I recently returned from my first Untour, the Rhine. I traveled with my mother and my friends, Rosalie and Betty.

I flew from Denver to Frankfurt on Lufthansa. I was very pleased with Lufthansa. The aircraft was an A340. I'd checked out the Airbus website and thought a 340 looked decent for a long flight. This turned out to be correct. It was a comfortable flight with good service.

Apartment:
Our Rhine apartment was in the town of St. Goar. I had selected St.Goar, as it's one of the larger Untour towns in the region. Bacharach is the other one. Bacharach is also a delightful town. I would recommend it also.

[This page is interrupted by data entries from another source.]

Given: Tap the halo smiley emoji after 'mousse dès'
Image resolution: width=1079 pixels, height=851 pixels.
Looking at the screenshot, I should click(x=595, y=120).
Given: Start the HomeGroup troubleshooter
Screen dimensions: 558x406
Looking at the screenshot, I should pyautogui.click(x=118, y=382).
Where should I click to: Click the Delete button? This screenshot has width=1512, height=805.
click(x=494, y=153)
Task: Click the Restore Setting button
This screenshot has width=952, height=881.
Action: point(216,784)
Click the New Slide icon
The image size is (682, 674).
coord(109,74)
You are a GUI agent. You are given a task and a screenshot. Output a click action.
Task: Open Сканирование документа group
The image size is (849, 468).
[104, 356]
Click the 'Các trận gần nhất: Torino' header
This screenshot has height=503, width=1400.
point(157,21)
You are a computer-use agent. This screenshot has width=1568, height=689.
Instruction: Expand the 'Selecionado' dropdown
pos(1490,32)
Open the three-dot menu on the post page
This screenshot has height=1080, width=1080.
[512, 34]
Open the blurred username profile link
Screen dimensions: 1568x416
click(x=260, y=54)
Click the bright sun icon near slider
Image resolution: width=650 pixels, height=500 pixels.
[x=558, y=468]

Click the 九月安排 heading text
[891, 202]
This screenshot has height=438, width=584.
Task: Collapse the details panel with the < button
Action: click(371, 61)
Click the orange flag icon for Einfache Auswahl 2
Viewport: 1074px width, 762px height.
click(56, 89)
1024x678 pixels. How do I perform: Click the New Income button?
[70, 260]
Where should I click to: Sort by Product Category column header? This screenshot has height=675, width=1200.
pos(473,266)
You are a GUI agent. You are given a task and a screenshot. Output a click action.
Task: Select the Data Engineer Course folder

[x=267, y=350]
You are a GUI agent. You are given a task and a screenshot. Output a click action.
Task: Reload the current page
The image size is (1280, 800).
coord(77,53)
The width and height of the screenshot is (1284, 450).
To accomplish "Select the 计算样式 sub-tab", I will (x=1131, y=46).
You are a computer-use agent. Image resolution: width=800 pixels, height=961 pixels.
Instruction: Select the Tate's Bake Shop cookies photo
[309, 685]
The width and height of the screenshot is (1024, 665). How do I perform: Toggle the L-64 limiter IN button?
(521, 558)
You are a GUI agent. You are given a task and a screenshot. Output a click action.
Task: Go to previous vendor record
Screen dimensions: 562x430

We stayed in Christmas Middle. The Christmas apartments are in an easy to remember location, Cassinogasse (Casino Alley). They are also within a 5 minute walk to the Bahnhof (train station). Very convenient.

Christmas Middle has three bedrooms, a large bathroom with a terrific shower, a small kitchen and a combination sitting and dining room. It was perfect for us. The landlord is Herr Huppertz who is very nice and has the sweetest wife. We liked them very much. For additional support, the people who run the Christmas Shop below the Christmas apartments are very nice and helpful. They speak excellent English which can come in handy, too.

A comment about the washing machine in Christmas Middle for anyone else who stays there. We had a difficult time figuring out how to start it. Herr Huppertz did explain it, but I think jet lag caused that and some of the other instructions to go in one ear and out the other. Once you set the outer dial to the correct setting, you pull up on the inner dial. And away it goes.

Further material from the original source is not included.